# GESTELLTE AUFGABE
Gib aus dem Text über die Mecklenburgische Ritterschaft eine Passage wörtlich wieder. Setze bei den Worten „Der dritte Teil“ ein und höre nach „Mitglieder reservierten Landtagsuniform.“ auf.
#### AUSGANGSTEXT ####
Im zweiten Hauptteil rückt die Streitkultur der Ritterschaft als Gemeinschaft bzw. ihr Widerstand gegen einen landesherrlichen Versuch, das sogenannte Bauernlegen zu verhindern bzw. die Leibeigenschaft aufzuheben, in den Fokus. Ähnlich anderer Landständeversammlungen nutzte auch die Mecklenburgische Ritterschaft die vielfältigen Möglichkeiten, die die Reichsverfassung bei der Verfolgung von Rechtsinteressen bot (Gerichtsappellation und Diplomatie). Einmal mehr zeigt sich an diesem Beispiel die Komplexität der formellen wie informellen Entscheidungswege.
Der dritte Teil vertieft schließlich die Geschichte der internen Organisation der Ritterschaft und geht auf die Kreativität einiger Ritter bei der Einführung neuer Zugangs- und Partizipationsvoraussetzungen ein (Indigenat, Rezeption, Adelsnachweis). Gezeigt wird wie dadurch, über den Weg der gestuften politischen Teilhabe, ständische Unterschiede konstituiert wurden. Diese fanden einen weiteren sinnfälligen Ausdruck in einer für bestimmte Mitglieder reservierten Landtagsuniform.
Deutlich wird aus der Lektüre der detailreichen Arbeit vor allem zweierlei: Zum einen treten die vielfältigen Mittel des adligen Widerstands hervor, also das (allerdings in der Regel eher indirekt wirksame) Appellieren vor den Reichsgerichten sowie die Geheimhaltungspraxis und das Verschleppen von Verfahren bzw. aktives "Nichthandeln" (406). Busch verweist so auch auf die bislang weniger in den Blick genommenen informellen Wege, über die Landstände auf die fürstliche Landespolitik einwirken konnten. Zum anderen unterstreicht die Studie, wie wichtig die Landtagsversammlungen für die Beteiligten waren, auch und vor allem als Orte für die Demonstration und Festigung von Standesansprüchen.
#### DATENSÄTZE ####
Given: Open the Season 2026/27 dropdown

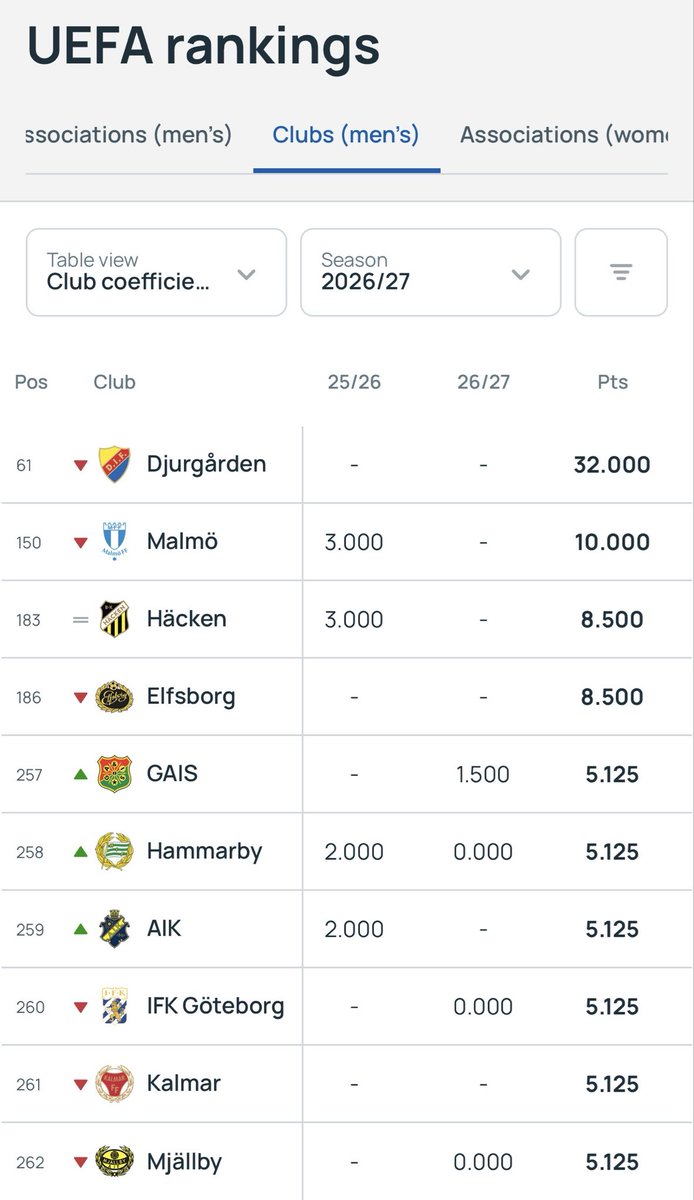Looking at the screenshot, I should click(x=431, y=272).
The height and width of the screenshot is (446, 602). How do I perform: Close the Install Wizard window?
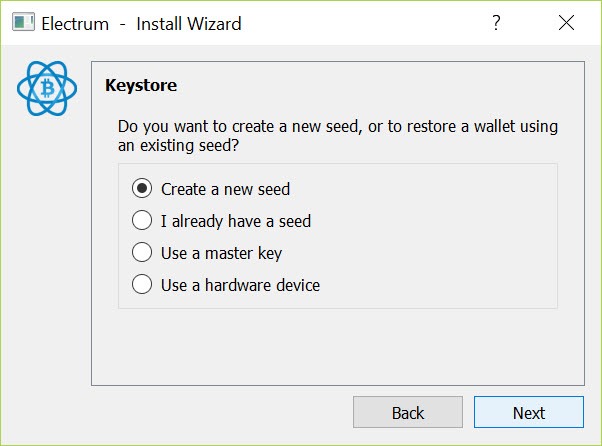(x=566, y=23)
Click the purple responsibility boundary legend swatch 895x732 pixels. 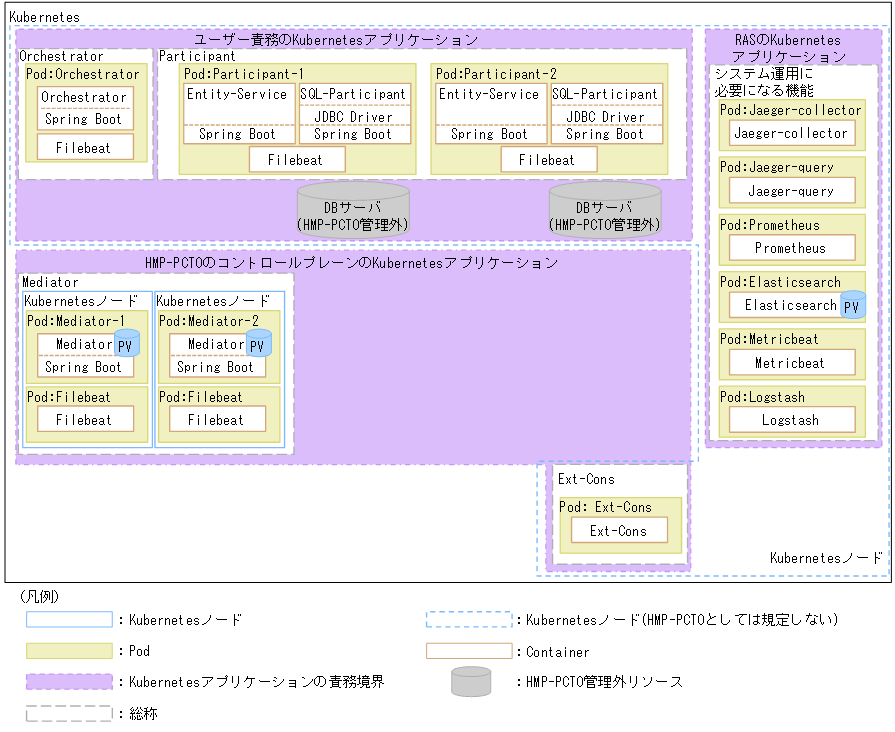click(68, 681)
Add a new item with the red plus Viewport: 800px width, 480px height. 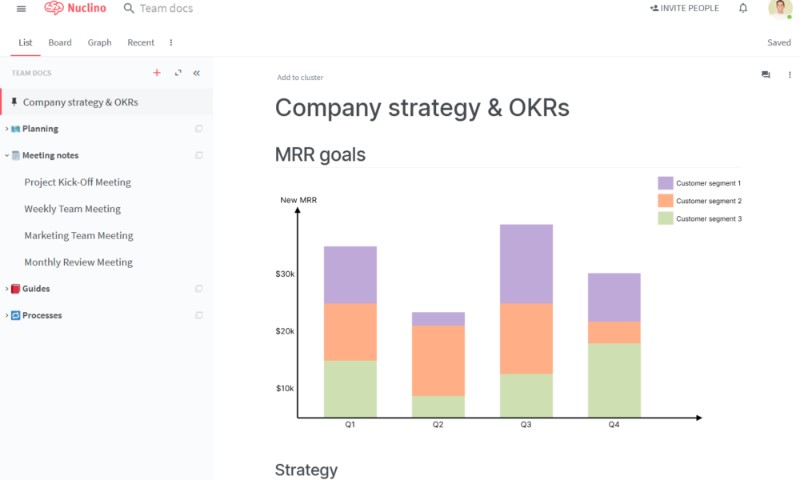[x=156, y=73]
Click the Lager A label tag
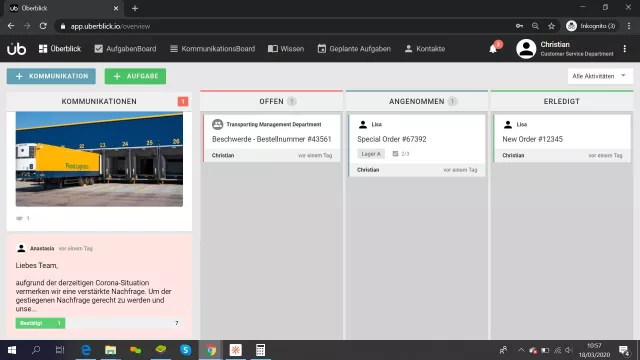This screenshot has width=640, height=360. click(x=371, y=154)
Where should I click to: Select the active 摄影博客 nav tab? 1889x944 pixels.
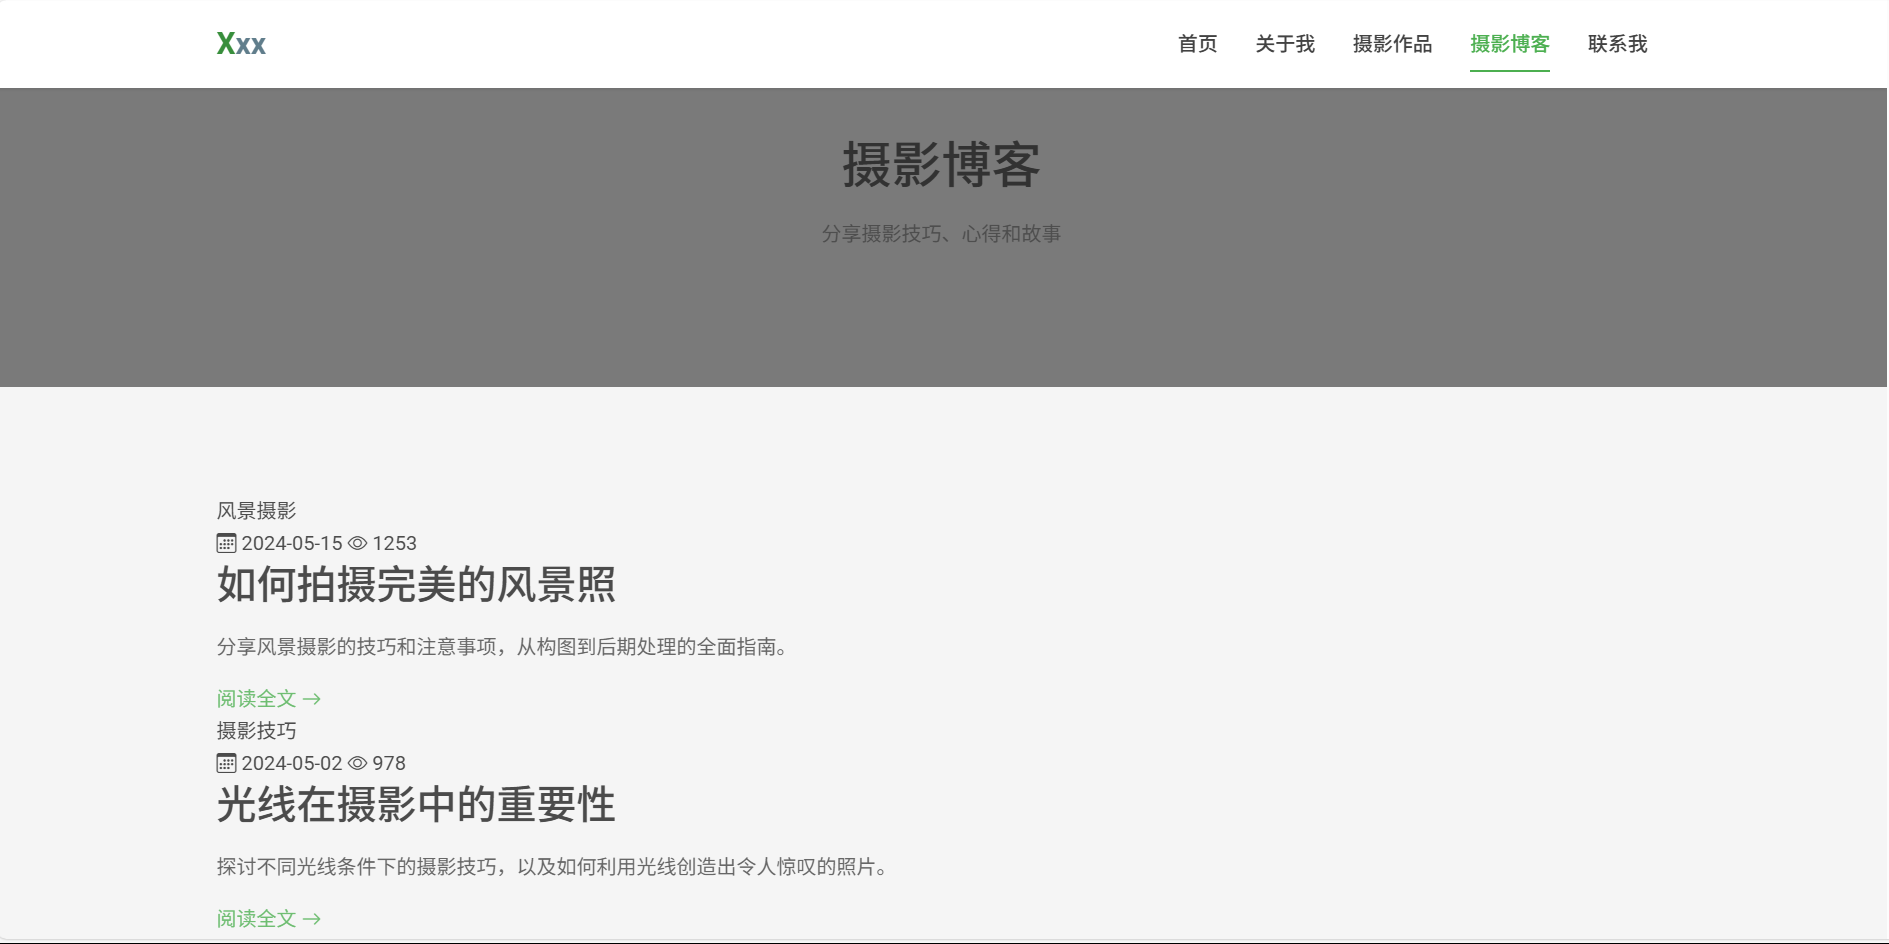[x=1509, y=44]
####
# ENDGÜLTIGE ANTWORT
Der dritte Teil vertieft schließlich die Geschichte der internen Organisation der Ritterschaft und geht auf die Kreativität einiger Ritter bei der Einführung neuer Zugangs- und Partizipationsvoraussetzungen ein (Indigenat, Rezeption, Adelsnachweis). Gezeigt wird wie dadurch, über den Weg der gestuften politischen Teilhabe, ständische Unterschiede konstituiert wurden. Diese fanden einen weiteren sinnfälligen Ausdruck in einer für bestimmte Mitglieder reservierten Landtagsuniform.